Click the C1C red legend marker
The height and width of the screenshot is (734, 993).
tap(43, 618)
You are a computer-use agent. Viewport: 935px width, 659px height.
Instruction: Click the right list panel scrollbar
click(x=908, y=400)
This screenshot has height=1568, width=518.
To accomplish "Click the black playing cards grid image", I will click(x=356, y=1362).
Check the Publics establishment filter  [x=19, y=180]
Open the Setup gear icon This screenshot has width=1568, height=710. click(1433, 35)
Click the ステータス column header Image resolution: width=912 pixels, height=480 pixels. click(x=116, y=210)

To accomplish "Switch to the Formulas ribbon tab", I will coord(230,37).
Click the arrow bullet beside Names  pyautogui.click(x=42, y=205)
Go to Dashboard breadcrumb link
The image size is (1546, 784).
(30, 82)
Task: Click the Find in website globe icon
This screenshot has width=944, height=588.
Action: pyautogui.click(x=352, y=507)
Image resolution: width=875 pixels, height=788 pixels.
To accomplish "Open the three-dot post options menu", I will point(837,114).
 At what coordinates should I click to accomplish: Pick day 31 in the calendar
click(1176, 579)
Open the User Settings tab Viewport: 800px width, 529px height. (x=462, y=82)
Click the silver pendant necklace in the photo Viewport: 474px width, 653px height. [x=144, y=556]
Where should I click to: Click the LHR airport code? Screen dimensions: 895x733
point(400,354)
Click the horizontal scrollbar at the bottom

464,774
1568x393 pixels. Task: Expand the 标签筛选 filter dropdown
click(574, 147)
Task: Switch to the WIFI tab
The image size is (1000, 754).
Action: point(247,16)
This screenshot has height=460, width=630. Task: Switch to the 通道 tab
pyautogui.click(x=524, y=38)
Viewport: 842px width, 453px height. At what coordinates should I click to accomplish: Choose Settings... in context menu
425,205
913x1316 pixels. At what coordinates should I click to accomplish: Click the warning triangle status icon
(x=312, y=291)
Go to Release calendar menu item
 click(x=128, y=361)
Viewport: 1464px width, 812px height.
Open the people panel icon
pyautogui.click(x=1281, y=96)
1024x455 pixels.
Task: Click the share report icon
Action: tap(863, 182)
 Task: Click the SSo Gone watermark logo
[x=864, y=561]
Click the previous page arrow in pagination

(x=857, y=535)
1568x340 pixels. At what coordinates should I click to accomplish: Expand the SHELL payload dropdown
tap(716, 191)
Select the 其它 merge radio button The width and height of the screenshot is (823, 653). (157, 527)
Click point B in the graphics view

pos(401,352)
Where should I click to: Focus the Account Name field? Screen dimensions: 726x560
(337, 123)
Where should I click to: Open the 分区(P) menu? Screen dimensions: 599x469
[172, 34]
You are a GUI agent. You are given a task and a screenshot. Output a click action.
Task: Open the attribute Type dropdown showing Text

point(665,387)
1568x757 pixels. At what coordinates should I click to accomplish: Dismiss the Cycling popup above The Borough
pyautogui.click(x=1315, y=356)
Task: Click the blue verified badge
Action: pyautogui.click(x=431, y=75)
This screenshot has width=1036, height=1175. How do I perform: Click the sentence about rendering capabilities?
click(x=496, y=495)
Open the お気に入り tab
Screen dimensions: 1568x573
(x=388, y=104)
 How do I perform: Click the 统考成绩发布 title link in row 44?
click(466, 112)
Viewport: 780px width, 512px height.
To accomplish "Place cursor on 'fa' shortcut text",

__________

INSTRUCTIONS FOR THE TASK
Tally the lines in the entries above that contain the string "perform", treating case as significant, and give only the number.

WORKED ANSWER
2